The information below comes from the United States Department of Agriculture, Cooperative Extension and can be found at
Common Stresses for Children
Besides the current stresses of Covid19, our countries racial injustices, and economic concerns, here are some are other examples of stressful situations children in child care may experience:
- changes in routines
- a new child care setting
- conflict with peers or bullying
- lack of sleep
- overcrowded child care settings
- a new sibling
- loss of a loved one
- conflict at home
- deployment of family member
Basic Ways of Coping with Stress
These strategies work for both children and adults to learn how to manage stress effectively.
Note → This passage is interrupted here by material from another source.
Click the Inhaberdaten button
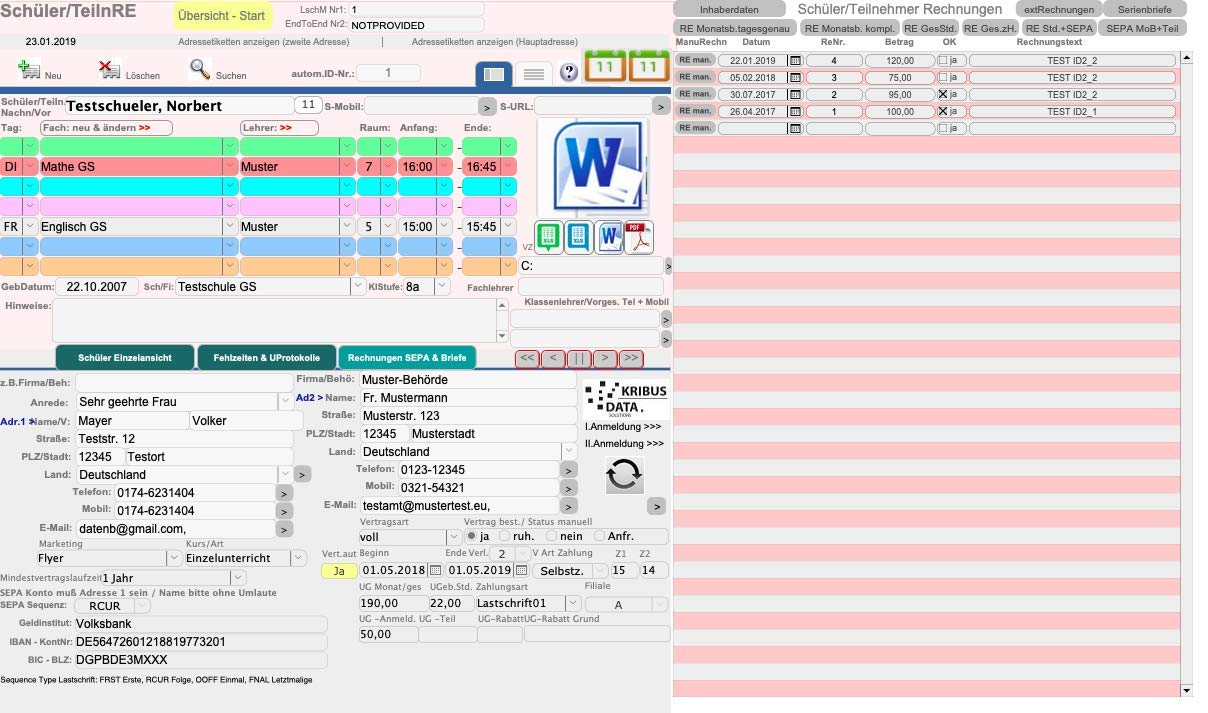[x=728, y=9]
Here are some ways to cope with stress in the child care setting.
- get enough sleep, and be sure children are sleeping regularly
- eat healthy meals and build in physical activity each day
- find quiet time to relax each day
- make an effort to accept what you cannot change
- take one thing at a time, and encourage children to do the same
- talk with friends about your stress
- give children safe, appropriate ways to release their own stress
Stress-Relieving Activities for Children in Child Care
Children do not automatically know how to handle their stress. Child care providers can teach appropriate stress management by suggesting some of the following activities.
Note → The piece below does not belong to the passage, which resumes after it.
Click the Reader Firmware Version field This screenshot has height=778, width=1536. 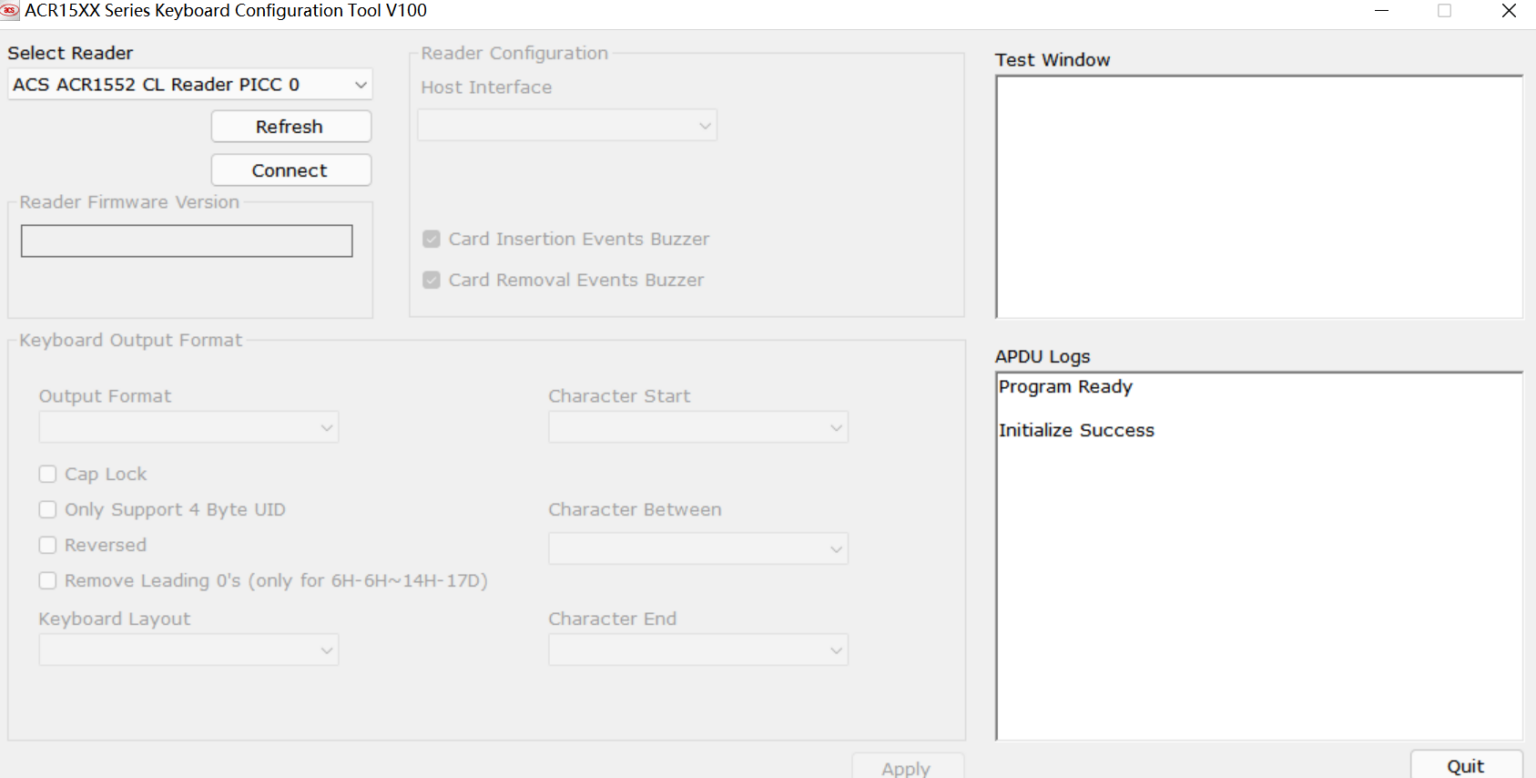(x=186, y=240)
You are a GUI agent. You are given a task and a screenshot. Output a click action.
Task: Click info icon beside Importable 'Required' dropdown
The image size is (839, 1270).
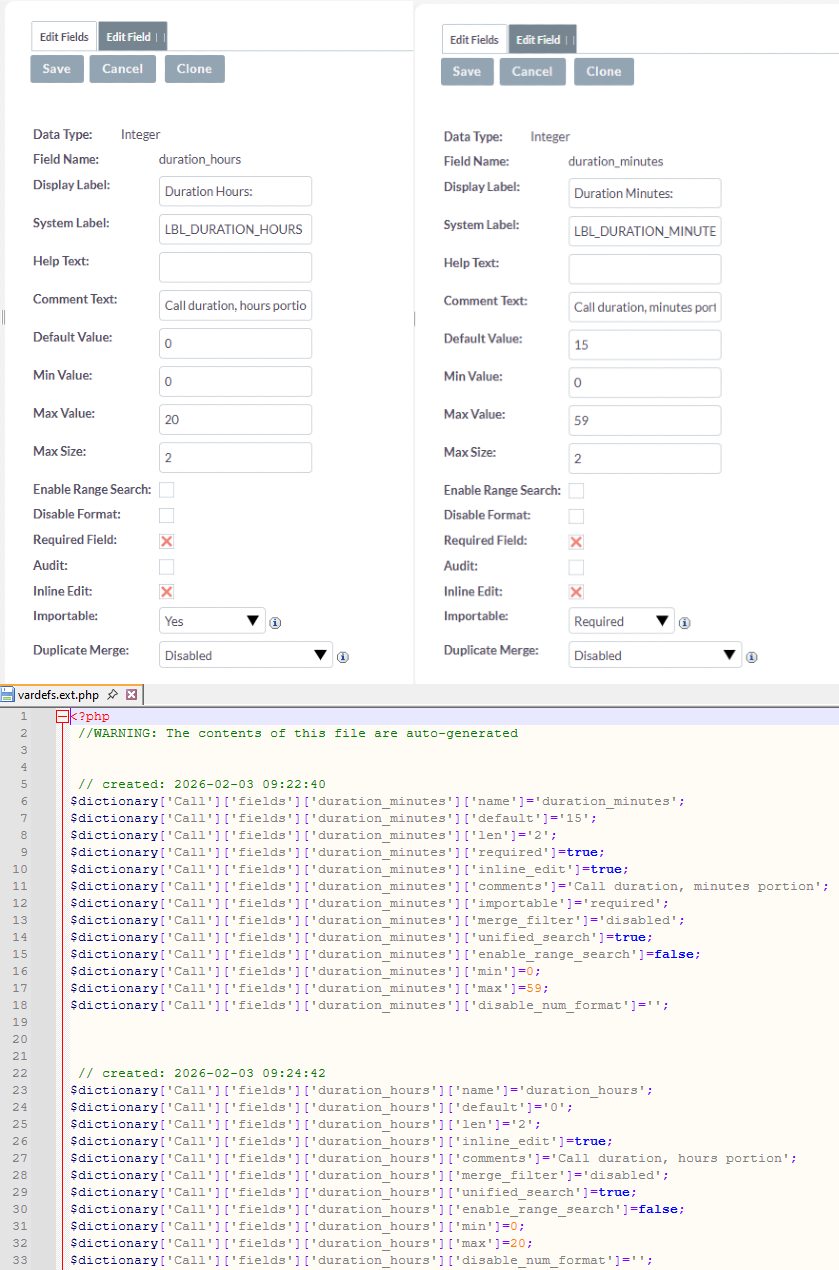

- Paper ripping – (I often did this with my son, who had anger issues and attention deficit disorder) Let children have a “ripping good time” with old newspapers or magazines. They can crumple paper into balls and throw the balls all over. The balls are soft and safe. End the activity by throwing the balls into a basket or box for clean-up time.
- Finger painting – Cover your table with an old shower curtain, plastic table cloth, or newspaper. Give children a large piece of paper and some finger paint. Child care providers should join in the fun. Use fingers, hands, and even elbows for painting a picture.
- Active play – (Another great strategy – run laps outside) Make sure children have active play every day–even child caregivers should participate. Running, climbing activities and playing ball are good ways to be active and to relieve stress.
- Laughter – Take time to be silly and laugh together with your children. Sing silly songs, read funny poems or stories, or just “goof around” with each other.
Whatever we do, remember that we are an important guide and mentor for the children in our care.